The name John is the most used by email fraudsters

This is the story of how participants in an international innovation competition attempted to cheat their way to the prize money.

In 2013, a consortium of international organisations created a joint venture to support innovations and new technologies that promote good governance, transparency, and citizen empowerment. To this end, the association launched an international innovation competition to award seed capital to the most promising ideas submitted by participants. The competition ran for three years, ending in 2017, and received concepts from over 50 countries.

The fickle nature of the human psyche cannot resist the urge to cheat whenever there is an incentive for cash.

The competition set £300,000 (Sh30 million) as prize money to be shared among winning ideas. Submitted business plans underwent three evaluation stages to stand a chance of winning: a public "ballot", a project evaluation, and an expert review. It is the first stage that is of interest to this analysis as it draws a parallel with election voting. In this stage, individuals put forth business concepts on an online portal and solicit votes from the general public.

A caveat on the voting specified one vote per person, but an individual can vote for multiple business plans. The highest-ranking concepts at this stage proceed to the next round. Remedial measures such as wild cards and regional representation featured in balancing the number of votes.
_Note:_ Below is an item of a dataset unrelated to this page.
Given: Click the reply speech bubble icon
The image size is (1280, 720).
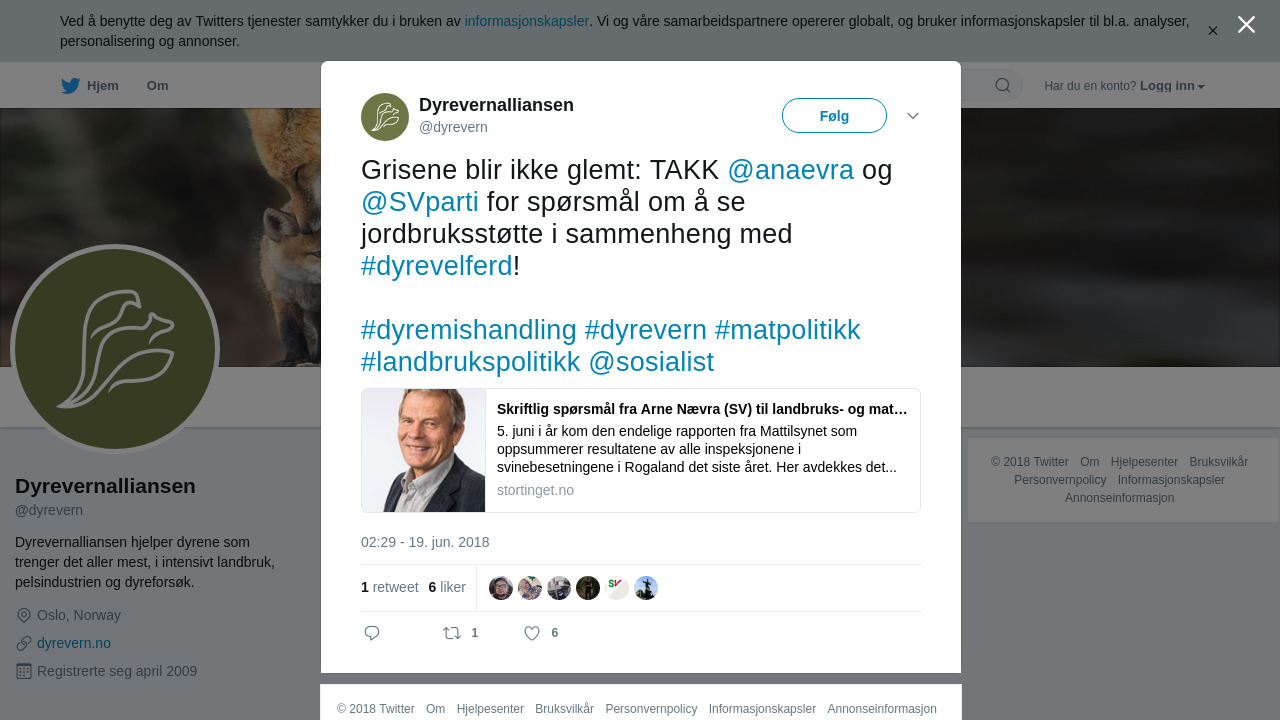Looking at the screenshot, I should [372, 633].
Data on the public voting phase for the three years that the contest lasted was obtained from the consortium to analyse the votes. The fickle nature of the human psyche cannot resist the urge to cheat whenever there is an incentive for cash. The task at hand, therefore, is to find out how people cheat. A warning from organisers informed participants that they would be disqualified if they engaged in unfair practices.

Singularity

When individuals seek to cheat, they do so by maximising the use of personal resources, including gadgets, multiple email addresses, different IP addresses, domain names, etc. Thus, the task of finding fraudulent votes centres on identifying two or more votes that belong to the same person. Clustering variables related to each entry is a suitable methodology for investigating the similarity of votes. To that end, we find votes that have similar-looking email addresses, same IP address, and close voting times. The diagram atop the page shows the initial closely matched votes from the idea that garnered the highest number of public votes.

We can observe that in the first vote the voter makes use of a personal email address. In the subsequent sections, there are votes from the same IP address that bare the same initial (vp) as the first email. It is in this section that we observe four fascinating facts. The first is that the initial three email addresses are used to vote within a minute. These addresses also share the same web address. Upon further investigation of the web address, the purchase date matched the initial voting day. Hence it is probable that the user bought the domain and created several email addresses for voting purposes.
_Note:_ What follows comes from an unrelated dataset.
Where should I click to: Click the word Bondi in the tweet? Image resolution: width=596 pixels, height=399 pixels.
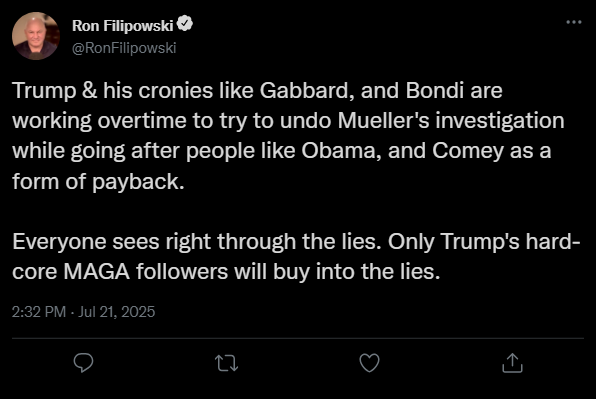[435, 90]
The second intriguing fact is in the next two emails in this section. These emails emanate from an internet domain that registers temporary email addresses. Several websites such as https://10minutemail.net and https://temp-mail.org/en/ provide temporary email addresses that expire after a set duration. A user can create an unlimited number of these fake email addresses and thus create non-existent users. On initial scrutiny, the email addresses pass the verification test. Running the same test several weeks later returned a negative result. In this scenario, it seems the user
ran out of provisions of email addresses on the bought web domain and opted to create temporary email addresses.

The third impressive fact arises from the time of day the user under examination prefers to place votes. The time recorded for each entry is not within working hours (8am – 5pm), which implies that the user was employed and partook in the nefarious activities during free time using home resources. A prime candidate for this profile thus far is a web developer or software engineer.

The fourth enchanting feature is the use of initials (vp) in all the email addresses. The voter introduces a ‘marker’ that they use as a starting point to create new email addresses. In behavioural economics, the observed phenomenon dwells in theory as the concept of anchoring and adjustment. By definition, the theory states that people start with an implicitly suggested reference point (“the anchor”) when they encounter a new situation, then make adjustments to it to fulfil a task.

An example is that when travellers visit a city for the first time, they will make the tallest building an anchor for use when lost. Thus, adjustments are made from the anchor to find direction to new destinations. The user, in his or her bid not to get lost in the chaos of email names, opted to have anchors to update in creating sets of email addresses as shown in the example below.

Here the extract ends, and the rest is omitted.